One point in support of retaining Gibson is, it seems to make it almost certain Towers is toast. There is absolutely no way that the status quo can be maintained - not after a team record Opening Day payroll and a side currently on pace for less than 70 wins, with a run differential going the wrong way for the third consecutive season. If both Towers and Gibson are around next year, so many fans would be done with the team. But I think more people would probably be okay with Gibby staying, realizing he can only play the hand he has been dealt by those who construct the roster.

Meh

Compared to people management, I tend to think that the in-game stuff, while most open to criticism, is a relatively minor part, and 90% of those decisions could be made by a well-written AI program. Not that La Russa quite buys into that, saying, "I think the biggest problem I see is there are teams that have gone way overboard and are really interfering with the way the managers and coaches conduct strategy during the game by running the analytics and forcing them into it." So, don't expect the ManageBot 3000 to come to the Arizona dugout anytime soon.

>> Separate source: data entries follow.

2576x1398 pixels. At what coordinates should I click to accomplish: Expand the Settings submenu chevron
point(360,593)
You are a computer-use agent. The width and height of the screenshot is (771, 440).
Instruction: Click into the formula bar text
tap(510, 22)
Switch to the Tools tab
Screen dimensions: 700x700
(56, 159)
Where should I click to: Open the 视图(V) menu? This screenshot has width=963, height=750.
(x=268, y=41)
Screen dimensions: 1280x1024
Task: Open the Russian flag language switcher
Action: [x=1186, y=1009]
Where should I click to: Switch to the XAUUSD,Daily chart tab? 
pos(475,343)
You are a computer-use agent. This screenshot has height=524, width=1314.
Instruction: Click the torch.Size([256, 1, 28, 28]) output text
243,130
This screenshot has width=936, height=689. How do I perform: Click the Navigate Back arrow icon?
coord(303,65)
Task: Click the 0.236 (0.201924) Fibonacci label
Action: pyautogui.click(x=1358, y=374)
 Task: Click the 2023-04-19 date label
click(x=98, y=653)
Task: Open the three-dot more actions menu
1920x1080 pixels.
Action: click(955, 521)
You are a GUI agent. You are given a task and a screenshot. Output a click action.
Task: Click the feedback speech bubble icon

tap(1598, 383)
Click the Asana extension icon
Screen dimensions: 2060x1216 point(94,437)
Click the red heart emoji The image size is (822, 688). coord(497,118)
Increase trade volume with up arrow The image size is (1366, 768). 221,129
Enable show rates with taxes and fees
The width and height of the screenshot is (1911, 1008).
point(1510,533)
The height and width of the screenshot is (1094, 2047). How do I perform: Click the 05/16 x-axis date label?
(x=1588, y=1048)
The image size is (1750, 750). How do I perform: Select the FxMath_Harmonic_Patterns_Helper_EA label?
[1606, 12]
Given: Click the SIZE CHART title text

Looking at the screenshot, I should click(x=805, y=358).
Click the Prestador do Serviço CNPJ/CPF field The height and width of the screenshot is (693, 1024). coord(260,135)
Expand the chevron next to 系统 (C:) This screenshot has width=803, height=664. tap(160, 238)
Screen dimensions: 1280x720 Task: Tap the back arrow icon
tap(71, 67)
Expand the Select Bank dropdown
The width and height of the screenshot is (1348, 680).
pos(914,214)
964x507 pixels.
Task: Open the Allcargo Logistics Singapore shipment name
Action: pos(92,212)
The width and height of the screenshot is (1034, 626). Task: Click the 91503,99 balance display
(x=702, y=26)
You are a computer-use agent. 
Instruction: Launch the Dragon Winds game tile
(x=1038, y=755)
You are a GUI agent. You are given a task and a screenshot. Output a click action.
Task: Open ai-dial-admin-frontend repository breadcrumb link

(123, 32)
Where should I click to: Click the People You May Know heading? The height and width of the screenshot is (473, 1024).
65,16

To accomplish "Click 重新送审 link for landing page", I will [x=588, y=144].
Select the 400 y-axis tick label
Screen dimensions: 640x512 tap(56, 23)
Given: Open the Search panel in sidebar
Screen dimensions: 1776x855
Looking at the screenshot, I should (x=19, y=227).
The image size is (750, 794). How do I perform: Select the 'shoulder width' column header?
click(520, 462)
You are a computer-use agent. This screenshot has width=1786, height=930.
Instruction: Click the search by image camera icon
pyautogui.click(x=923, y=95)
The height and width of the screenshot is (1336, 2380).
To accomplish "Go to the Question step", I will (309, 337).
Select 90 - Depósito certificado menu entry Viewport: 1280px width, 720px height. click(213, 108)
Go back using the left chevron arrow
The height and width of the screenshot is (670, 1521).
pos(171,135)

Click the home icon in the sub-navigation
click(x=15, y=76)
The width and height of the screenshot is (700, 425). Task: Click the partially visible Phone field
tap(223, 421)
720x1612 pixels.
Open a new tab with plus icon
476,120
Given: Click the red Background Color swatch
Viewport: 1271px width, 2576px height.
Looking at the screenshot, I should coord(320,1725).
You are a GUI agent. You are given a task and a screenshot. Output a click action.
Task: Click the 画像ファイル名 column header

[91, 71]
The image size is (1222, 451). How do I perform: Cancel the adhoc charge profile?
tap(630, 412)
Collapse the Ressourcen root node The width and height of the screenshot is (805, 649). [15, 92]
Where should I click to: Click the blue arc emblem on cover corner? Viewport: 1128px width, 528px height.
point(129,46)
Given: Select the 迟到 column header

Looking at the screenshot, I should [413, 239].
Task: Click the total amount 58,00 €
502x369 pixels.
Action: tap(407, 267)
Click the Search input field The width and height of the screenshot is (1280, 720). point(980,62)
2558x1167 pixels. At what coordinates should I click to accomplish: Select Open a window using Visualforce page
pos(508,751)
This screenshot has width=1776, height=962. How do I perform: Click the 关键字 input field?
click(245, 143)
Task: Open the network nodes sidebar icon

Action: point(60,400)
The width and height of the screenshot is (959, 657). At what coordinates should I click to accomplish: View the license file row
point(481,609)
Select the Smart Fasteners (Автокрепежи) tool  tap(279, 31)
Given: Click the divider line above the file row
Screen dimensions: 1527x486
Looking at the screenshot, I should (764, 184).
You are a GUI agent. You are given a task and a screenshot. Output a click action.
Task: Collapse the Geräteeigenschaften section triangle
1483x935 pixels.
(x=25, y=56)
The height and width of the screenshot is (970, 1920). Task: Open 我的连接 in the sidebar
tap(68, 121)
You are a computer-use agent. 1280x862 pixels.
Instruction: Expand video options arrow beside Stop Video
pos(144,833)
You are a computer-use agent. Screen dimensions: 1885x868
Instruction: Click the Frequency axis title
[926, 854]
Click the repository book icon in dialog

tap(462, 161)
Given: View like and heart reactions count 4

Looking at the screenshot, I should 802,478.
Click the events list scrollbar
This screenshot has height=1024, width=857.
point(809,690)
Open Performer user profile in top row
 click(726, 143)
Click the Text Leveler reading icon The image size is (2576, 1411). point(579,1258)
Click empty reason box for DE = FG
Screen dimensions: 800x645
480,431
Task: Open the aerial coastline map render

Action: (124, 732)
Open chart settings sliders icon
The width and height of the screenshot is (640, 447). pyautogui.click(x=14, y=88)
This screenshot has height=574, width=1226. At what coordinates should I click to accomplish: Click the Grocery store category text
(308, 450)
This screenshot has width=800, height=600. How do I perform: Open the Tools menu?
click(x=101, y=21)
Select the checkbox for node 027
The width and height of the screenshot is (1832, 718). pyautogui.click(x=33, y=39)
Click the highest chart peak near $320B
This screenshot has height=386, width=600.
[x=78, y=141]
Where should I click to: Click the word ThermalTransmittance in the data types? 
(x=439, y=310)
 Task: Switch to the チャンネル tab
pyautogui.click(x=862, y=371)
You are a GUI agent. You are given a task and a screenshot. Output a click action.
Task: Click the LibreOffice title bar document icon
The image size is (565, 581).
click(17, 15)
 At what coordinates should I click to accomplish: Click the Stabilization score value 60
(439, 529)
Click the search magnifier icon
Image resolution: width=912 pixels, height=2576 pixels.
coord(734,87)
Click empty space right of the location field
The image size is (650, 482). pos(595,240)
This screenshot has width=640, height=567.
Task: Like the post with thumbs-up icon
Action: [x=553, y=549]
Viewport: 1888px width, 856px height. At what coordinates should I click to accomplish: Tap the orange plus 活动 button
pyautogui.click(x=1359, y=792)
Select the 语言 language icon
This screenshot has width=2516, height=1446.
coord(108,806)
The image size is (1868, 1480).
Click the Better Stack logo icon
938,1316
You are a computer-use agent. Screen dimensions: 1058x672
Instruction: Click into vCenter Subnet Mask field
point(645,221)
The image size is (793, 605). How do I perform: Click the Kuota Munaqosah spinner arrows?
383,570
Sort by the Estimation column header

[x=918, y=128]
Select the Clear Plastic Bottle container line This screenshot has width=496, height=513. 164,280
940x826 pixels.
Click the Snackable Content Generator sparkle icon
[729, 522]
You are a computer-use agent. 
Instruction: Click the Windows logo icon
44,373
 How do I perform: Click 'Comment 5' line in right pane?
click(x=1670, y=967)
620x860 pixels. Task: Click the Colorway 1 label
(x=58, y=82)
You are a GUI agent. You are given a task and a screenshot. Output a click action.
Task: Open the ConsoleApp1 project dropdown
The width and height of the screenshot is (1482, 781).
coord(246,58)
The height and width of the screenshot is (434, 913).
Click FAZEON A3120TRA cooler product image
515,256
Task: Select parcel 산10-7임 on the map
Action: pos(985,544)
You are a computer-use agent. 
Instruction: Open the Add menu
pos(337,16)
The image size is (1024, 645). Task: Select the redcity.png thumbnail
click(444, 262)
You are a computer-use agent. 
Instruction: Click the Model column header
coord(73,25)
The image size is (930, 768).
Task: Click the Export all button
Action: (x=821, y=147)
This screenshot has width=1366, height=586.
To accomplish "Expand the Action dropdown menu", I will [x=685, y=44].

Overall, I don't tend to think a manager makes that much difference to record - as shown by the near-identical 2010 records of the fired A.J. Hinch and the made permanent Kirk Gibson. That wasn't an aberration. I looked at this very thing, later that season and discovered that teams which fired their manager mid-season had an average win percentage of only .016 better after the change, That's about 2.5 wins over a 162-game campaign: not negligible, but certainly not a game-changer (literally). So, it probably doesn't make that much difference WHO manages the 2015 Diamondbacks: Gibson, LaRussa or the ManageBot 3000.

Against Kirk Gibson

The main argument against retaining Gibson, if Towers goes, is it would cramp the style of whoever replaces Towers at the helm, since it 's never going to be successful if the General Manager and Manager of a team are pulling in different directions. The presence of an incumbent, especially one who has been given the seal of approval and awarded security of tenure by the new GM's boss, is going to be a bit like trying to sell a home with a sitting tenant. Would you be interested in buying a house if Kirk Gibson was living in it? I rest my case. I'd rather have the best GM we can get; if Gibson is collateral damage for that, so be it.

Firing Gibson would also send a "clean house" message to fans. It's valid point that Gibson has been part of the problem, the team going from the brink of the NLCS to jostling for a #1 draft-pick in less than three years.Initially,  it seemed La Russa looked favorably on Gibson, saying just after the All-Star break, he was happy the "club never lost its heart" despite the bad start, and "I’ve been impressed. I really like it when a star like him comes back into the game. He loves the game. He’s very open." However, since the date of that story, the Diamondbacks have gone 10-19, close to the worst record in the majors, and its heart now seems in question.

Gibson certainly seems helpless to stop the implosion which has been August, and any pretense at "sound, fundamental baseball" is increasingly a joke, with the team already having racked up 17 more errors than all of last year. Part of that is, of course, due to injury - but repeatedly playing Trumbo at 1B seems more like a self-inflicted injury, along the lines of a manager repeatedly stabbing himself repeatedly in the eye with a spork, in an effort to remove a mote of sand.